Seventy Years
Seventy years ago – on 6 August 1945 at roughly 08:15:45 AM Japanese Standard Time, which converts to 7:15:45 PM Eastern Daylight Time the previous day – the Japanese city of Hiroshima ceased to exist. On 9 August 1945, the Japanese city of Nagasaki followed suit.
Less than a week afterwards, the Emperor of Japan publicly announced his acceptance of Allied surrender terms.
I’ve written about the US nuclear missions against Japan previously. I have no reason to change what I said then. Read the original article if you like; it can be found here.
But I’ll again say this much: if you’re so inclined, perhaps take a moment to say a prayer for the souls of those who died that day at Hiroshima, and for those who died three days later at Nagasaki. And while you’re at it, maybe add a second prayer – that we never again have the need to use such weapons.
Category: Blue Skies, Historical, Military issues, Nukes
Yep. As an NBC NCO, I may have been one of the few Soldiers out there who hoped that I would never have to exercise my profession for “real”, especially the “N” part.
Amen to that. I never wanted to be busy. As Col Bob Marr told me in 2002: “you stay bored, it makes my life easier.”
After reading “A Higher Form of Killing” (extremely informative book, albeit a little dated 30 years later) I sorta hoped to avoid the B and C parts too. If not more. I gauged the success of training sessions with my folks by whether I could turn someone a little green – 100% successful. Nasty shit.
Thanks my grandfather and millions of his brothers did not have to invade the Japanese mainland.
Oh, yes. My father was waiting in Leghorn, Italy to ship out for the Pacific. Thank God the war ended.

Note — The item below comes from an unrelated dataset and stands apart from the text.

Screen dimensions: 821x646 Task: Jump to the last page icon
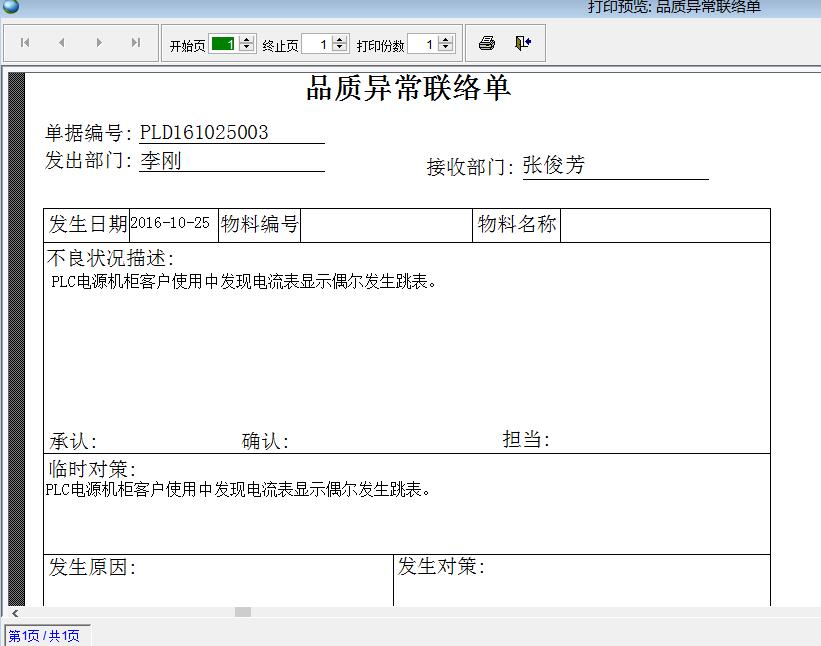pos(135,42)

That report button is way to close to the reply button!
My grandfather lead landing craft waves in most of the Pacific island invasions. He was very thankful he didn’t have to assault the Japanese islands.
As tragic a loss as it was for the citizens of those cities, that was a time when real men were in charge and they did what ever was needed to win a war. We can only hope to have such quality of leadership in our country again. LTC West for president.

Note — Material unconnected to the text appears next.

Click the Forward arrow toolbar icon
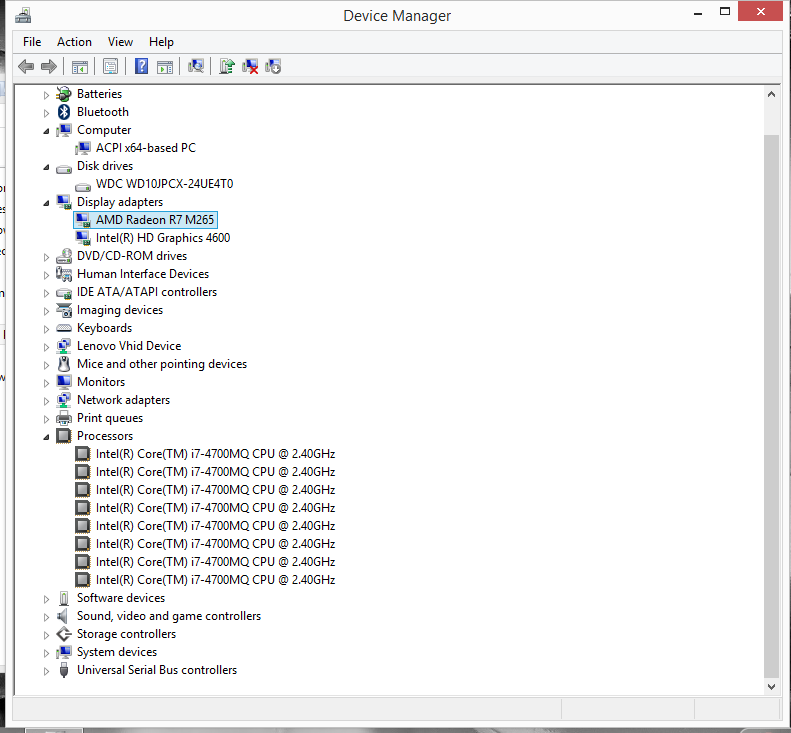 click(48, 67)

The sad thing is that just regular folks died in those bombings…not the ass hole leadership of Japan that should have been blown up…its ALWAYS the C.S. leadership that starts all the B.S., one day I would like to see them take it in the shorts and not innocent civilians!! If you want to use the U.S. as an example..go ahead, I had our fearless leadership in mind as well!

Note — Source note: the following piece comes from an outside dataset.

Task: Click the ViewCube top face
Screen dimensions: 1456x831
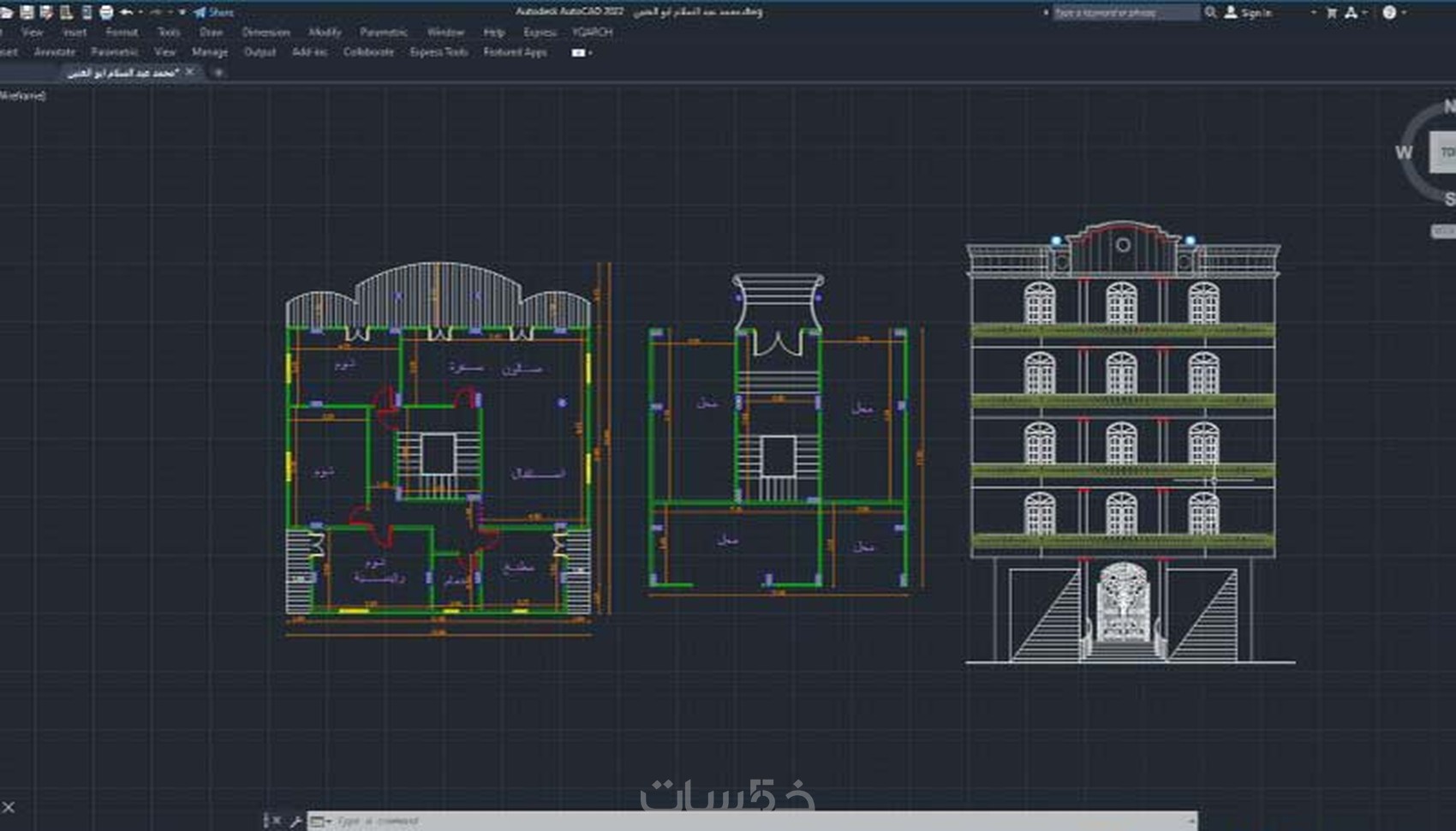Action: [x=1444, y=152]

I am sorry that the Empire of Japan sought to extend its Asia domination and bought itself some time by attacking Pearl Harbor w/o first formally declaring war on the United States. I am sorry that the Empire of Japan failed to heed the warnings delivered to it by the United States before the first bomb was dropped. I am sorry that the Empire of Japan failed to safeguard its people from further horror after that first bomb was dropped, too, making a second necessary. I am grateful that President Truman did what he did when he did it but, most of all, I am grateful for the American fighting men who, at great personal cost, prevailed against powerful enemies in multiple theaters of war.
Word!!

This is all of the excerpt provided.